Russell published his first comic, “My Paper Route,” in 2019. The story follows him through one childhood summer in Alabama in 1970, delivering newspapers with hopes of earning more money than he’d ever seen. Then he discovered that in order to get paid, he had to collect from customers along his route. If they didn’t give him the money they owed, which they often didn’t, he received nothing. During the story he encounters Girl Scouts, band camp students, high school football players, and others, all engaged in fundraising activities from which their organizations only received a small percentage of sales, while the companies providing the products they sold reaped large profits.

“Why do kids have to sell stuff for the big companies,” he asked, explaining how his job profited the paper he worked for, sometimes at his expense.

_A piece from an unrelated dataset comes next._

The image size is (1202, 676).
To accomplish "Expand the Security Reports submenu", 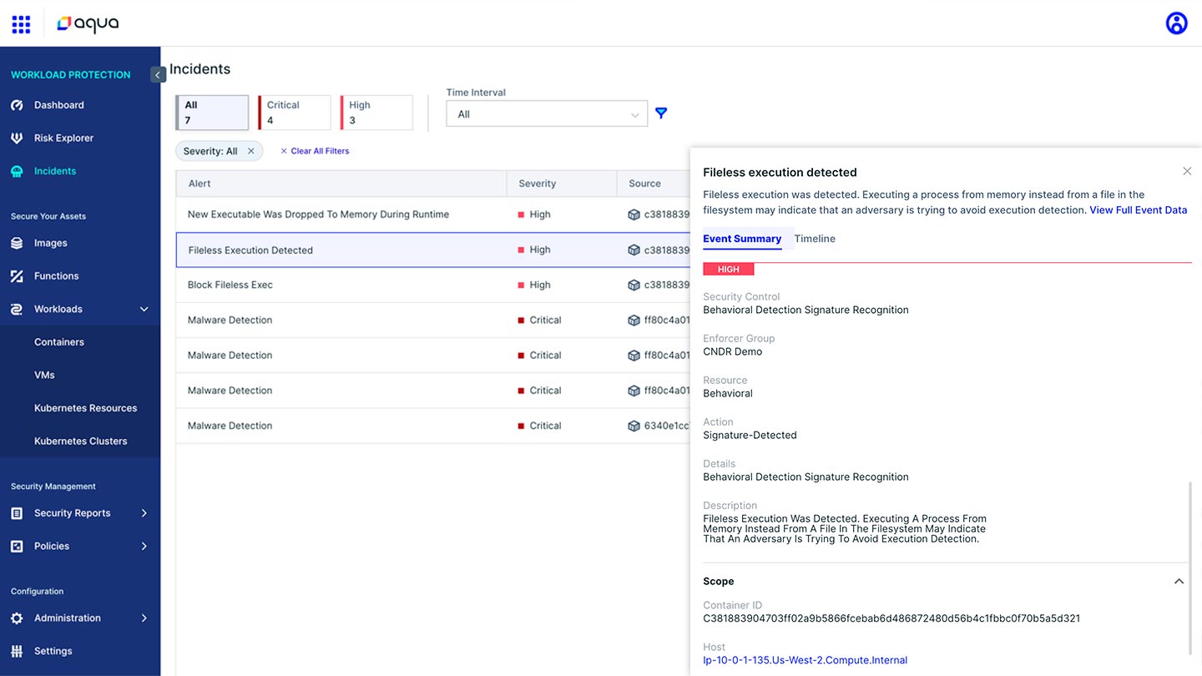I will point(144,513).
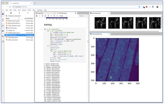
Task: Interrupt the kernel with the stop icon
Action: click(54, 16)
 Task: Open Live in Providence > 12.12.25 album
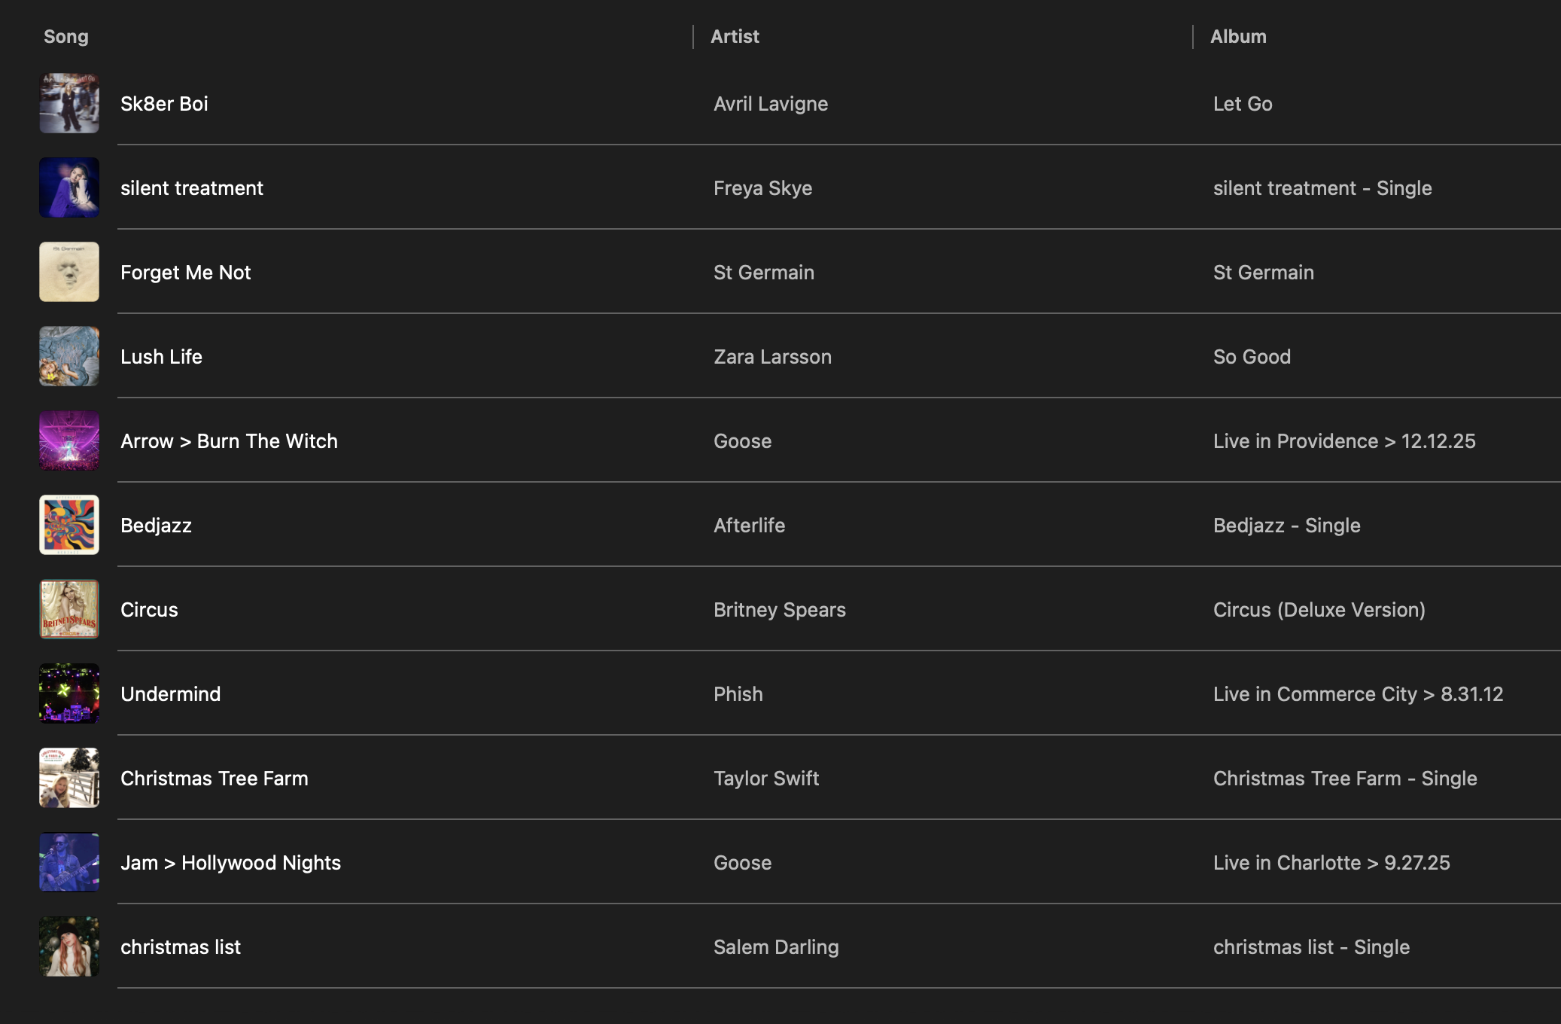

“Forever on the Run with Dad” is a more ambitious effort. While the previous book is a summer vignette, its follow-up tells the story of constant movement around Texas as his father sought opportunities that never turned into successes. One scene shows a late night chase after a stray calf with his drunken uncle sitting atop the hood of his father’s car. Another recalls when he was tasked with helping remove a stuck tractor from a mud pit.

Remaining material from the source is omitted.